7]b] “Race Has Role In Major Cases Before Justices”, Adam Liptak, New York Times, 10/3/22
– “The court has near-total power to decide which cases it will hear, and it often uses discretion to resolve disputes among lower courts. The court agreed to hear many of the major cases in the coming term despite lack of such conflicts, an indication that the new majority is pursuing an agenda and setting the pace of change.”

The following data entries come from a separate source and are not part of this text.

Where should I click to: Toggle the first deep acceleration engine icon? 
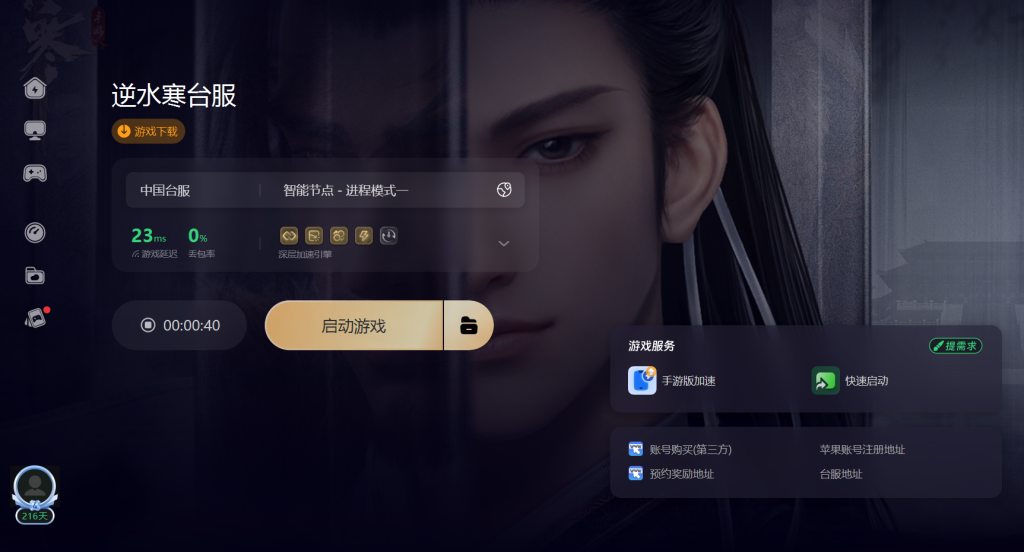tap(289, 235)
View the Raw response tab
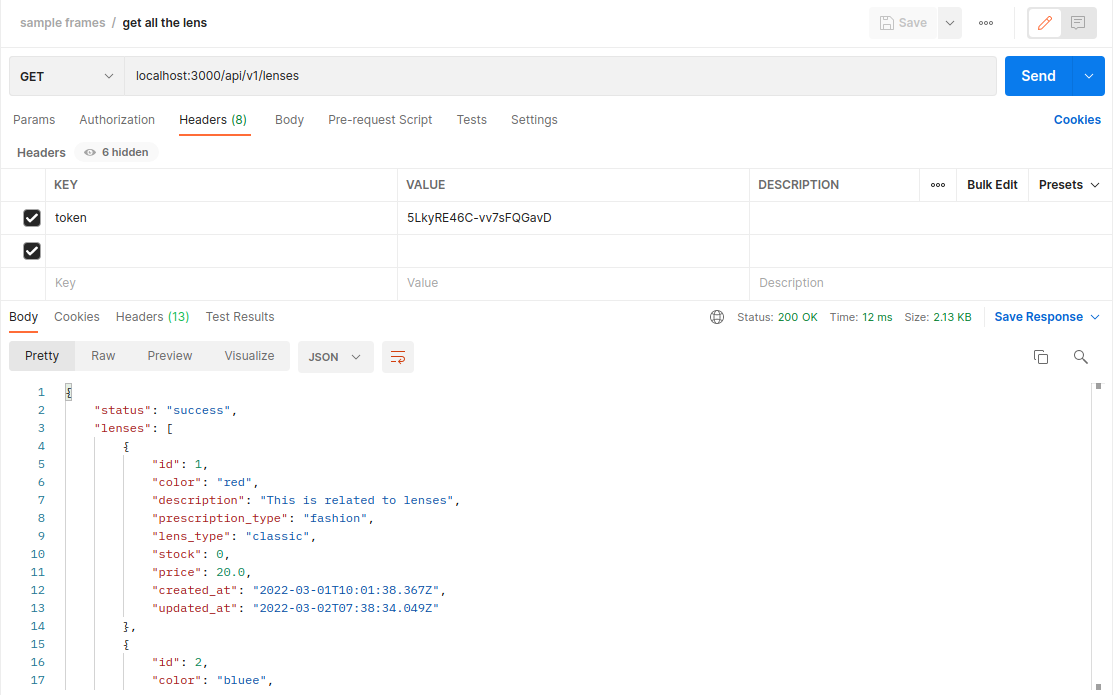 (102, 356)
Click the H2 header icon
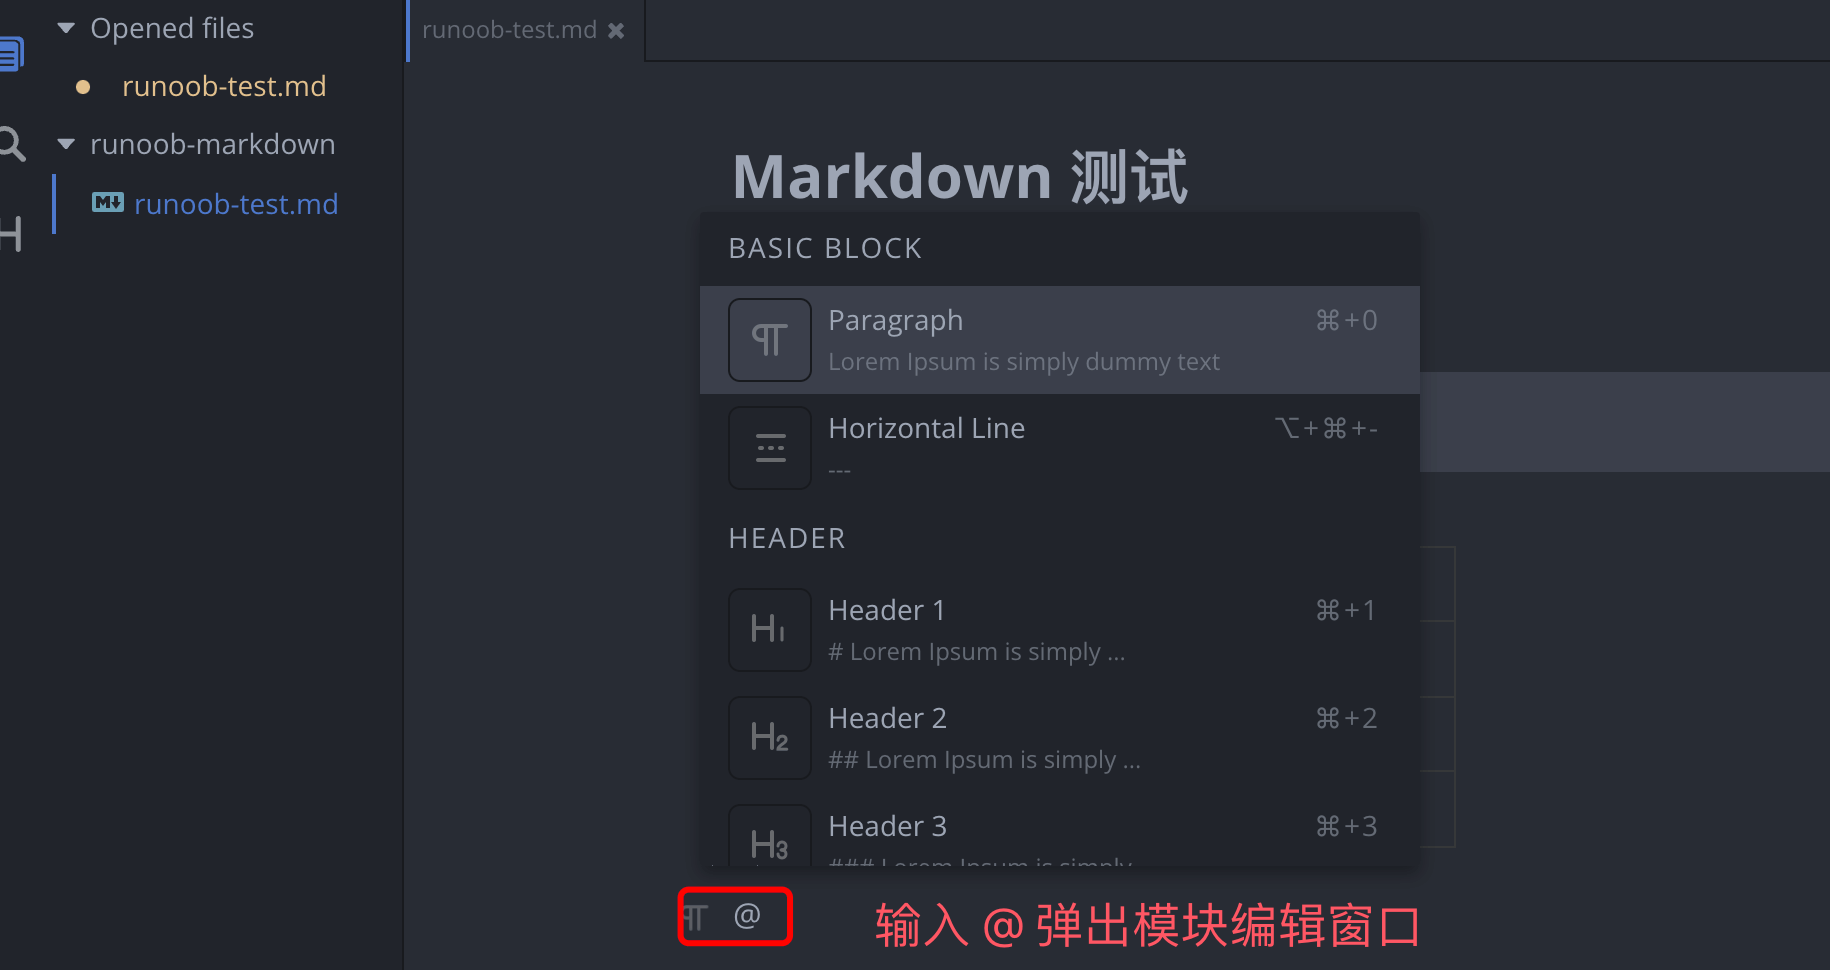Screen dimensions: 1830x970 click(x=769, y=737)
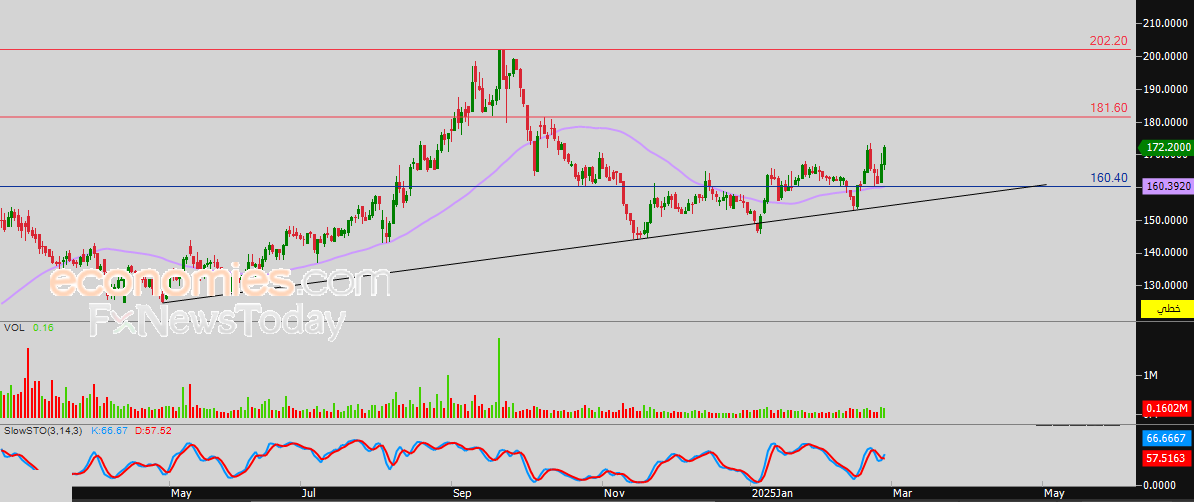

7]c] “The court, restraining bureaucrats, stages its own power grab”, Noah Feldman, Bloomberg Opinion, 7/5/22
– “The bad news is that, using the superseding doctrine of “major questions” as a workaround, courts unsympathetic to agency action now have a tool to overturn administrative regulations rather than deferring to the agencies. To make matters worse, “major question” doctrine could easily be understood as a further step toward eventual abolition of the “Chevron” doctrine.”
7]d] “Major Victory in Long Game to Dismantle Business Regulations”, Charlie Savage, New York Times, 7/1/22
– “The Supreme Court ruling in the Environmental Protection case..was a substantial victory for libertarian-minded conservatives who have worked for decades to curtail or dismantle modern-style government regulation of the economy..a decision whose implications go beyond hobbling the government’s ability to fight climate change. Many other types of regulations might now be harder to defend. The ruling widens an opening to attack a government structure that, in the 20th century, became the way American society imposed rules on businesses..For decades, wealthy conservatives have been funding a long-game effort to hobble the system.”

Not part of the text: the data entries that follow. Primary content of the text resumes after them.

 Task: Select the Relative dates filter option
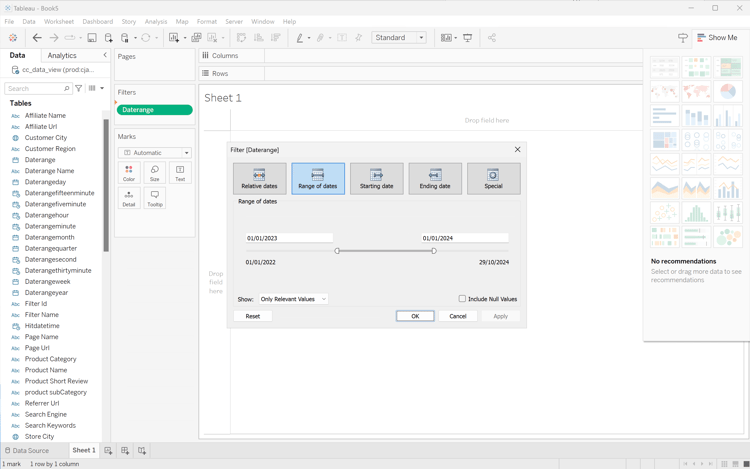pos(259,178)
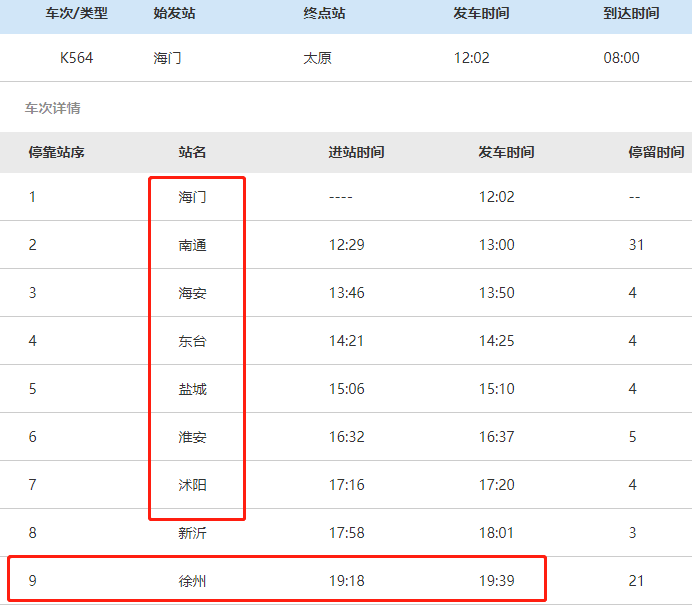Click 海门 in stop sequence row 1
This screenshot has width=692, height=607.
click(x=192, y=197)
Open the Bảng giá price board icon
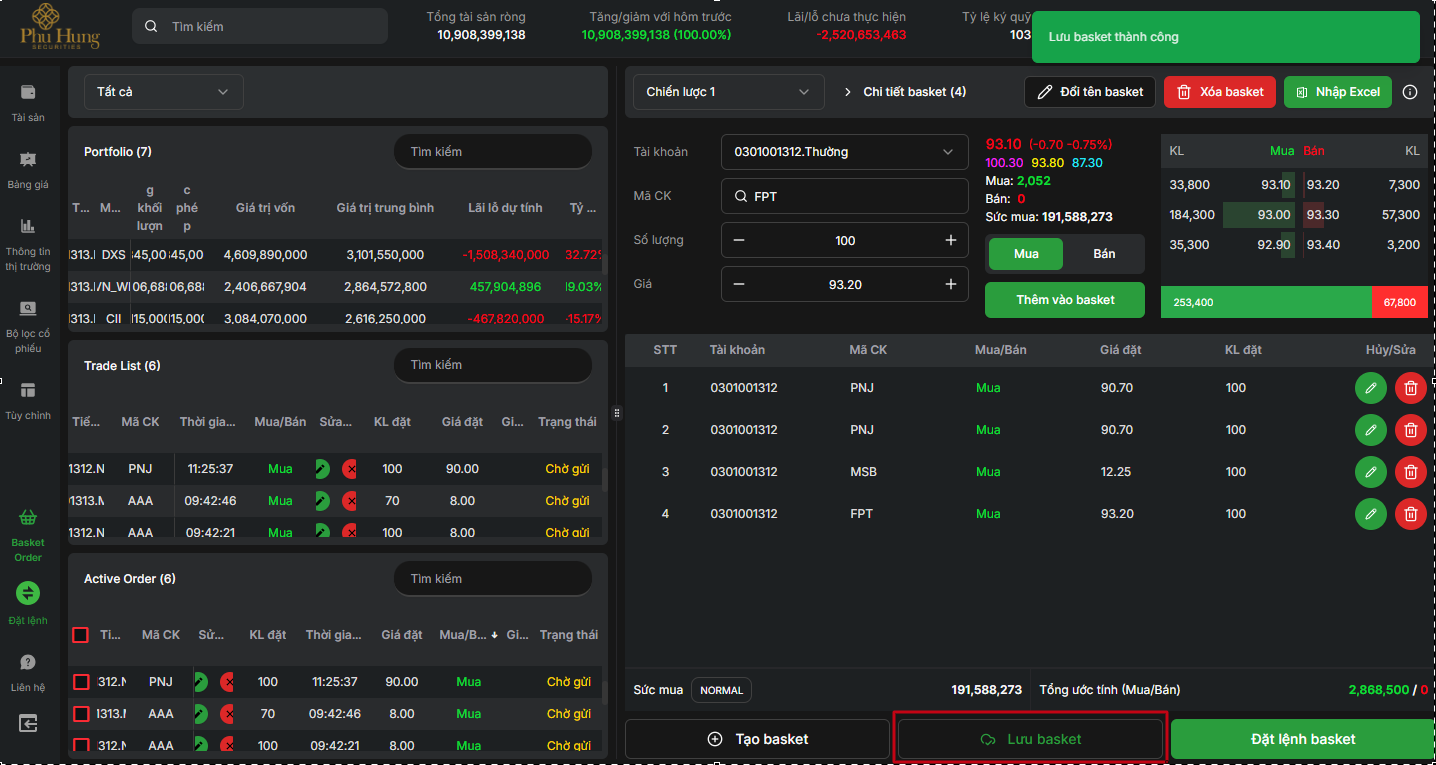This screenshot has width=1436, height=765. pyautogui.click(x=28, y=160)
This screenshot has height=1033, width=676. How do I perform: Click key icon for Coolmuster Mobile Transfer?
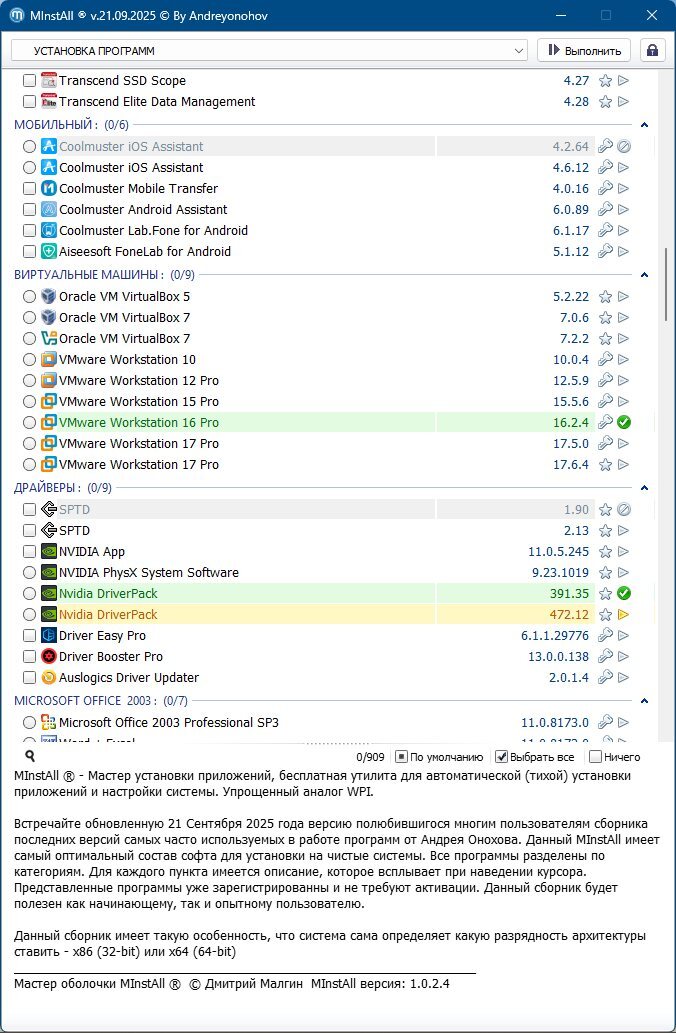[605, 189]
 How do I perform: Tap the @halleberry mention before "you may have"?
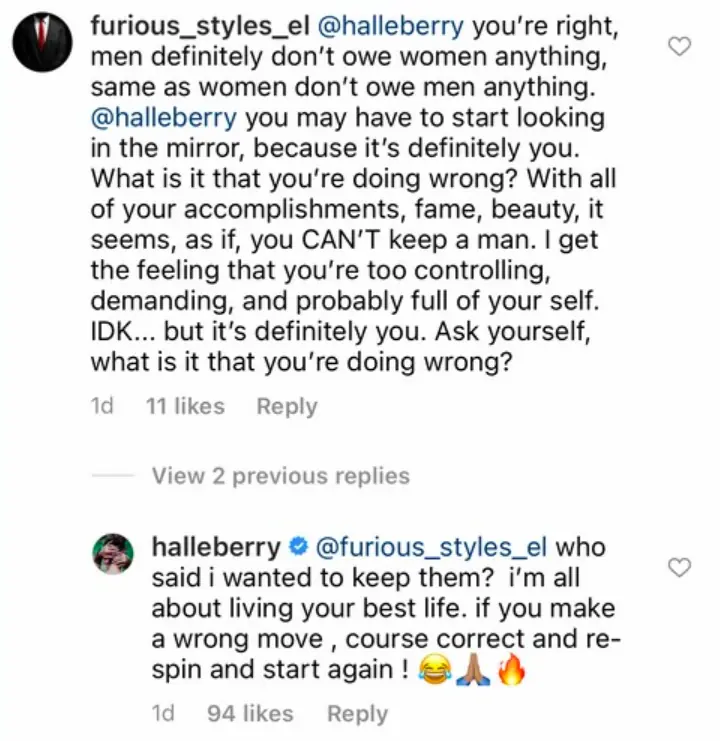tap(163, 117)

*** “Only governments and..courts remained as sources of authority, if enacted Charles’s “libertarian policies would eliminate these.”…”He was driven..to smash the one thing left in the world that could discipline him: government.” [Clayton Coppin]
“..our movement must destroy the prevalent statist paradigm” [Charles Koch, 1978 “Libertarian Review” article]

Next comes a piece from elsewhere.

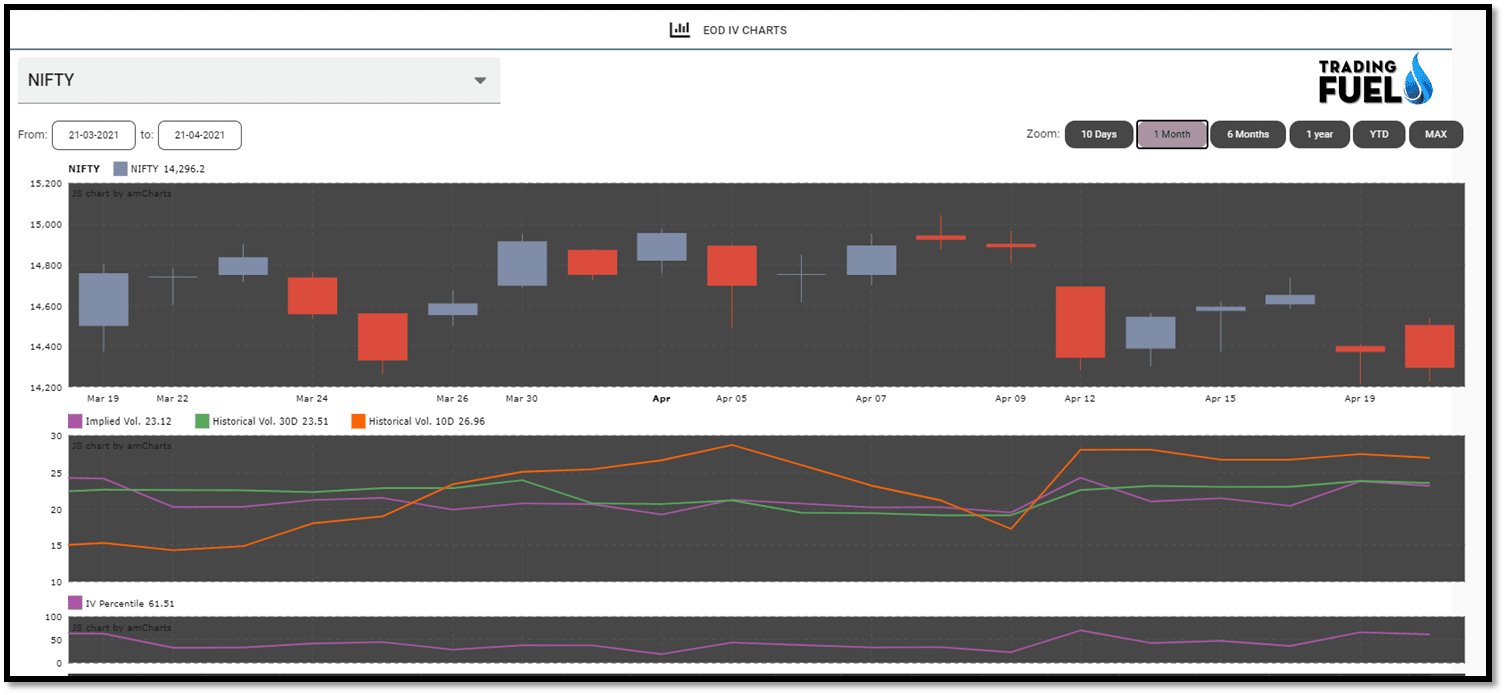This screenshot has height=695, width=1505.
Task: Select the MAX zoom button
Action: [1436, 134]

There is much in the above evidence [ a small fraction of the mountain of evidence] that should frighten YOU. The wealthy “conservatives” want to dismantle a government system of rules that exists, is meant, to protect YOU against the 1865-2023 corporate track record of doing ANYTHING, including murder, to maximize their profits. The Heretic Roberts “court” is a culmination of those efforts. The Roberts court is THE SINGLE MOST ‘BUSINESS-FRIENDLY ‘supreme court’ since 1945 – which is a major reason why they’re in power. No other modern “court” has attempted to RADICALLY change the course of 1901-2004 American history, society, government as this “court” has.
***July, 2022, Justice Sotomayor: “A restless and newly constituted court..continues to dismantle the wall of separation between church and state that the Framers fought to build.”
*** July, 2022, Justice Kagan: “The Court appoints itself – instead of Congress or the expert agency – the decision-maker on climate policy. I cannot think of many things more frightening.”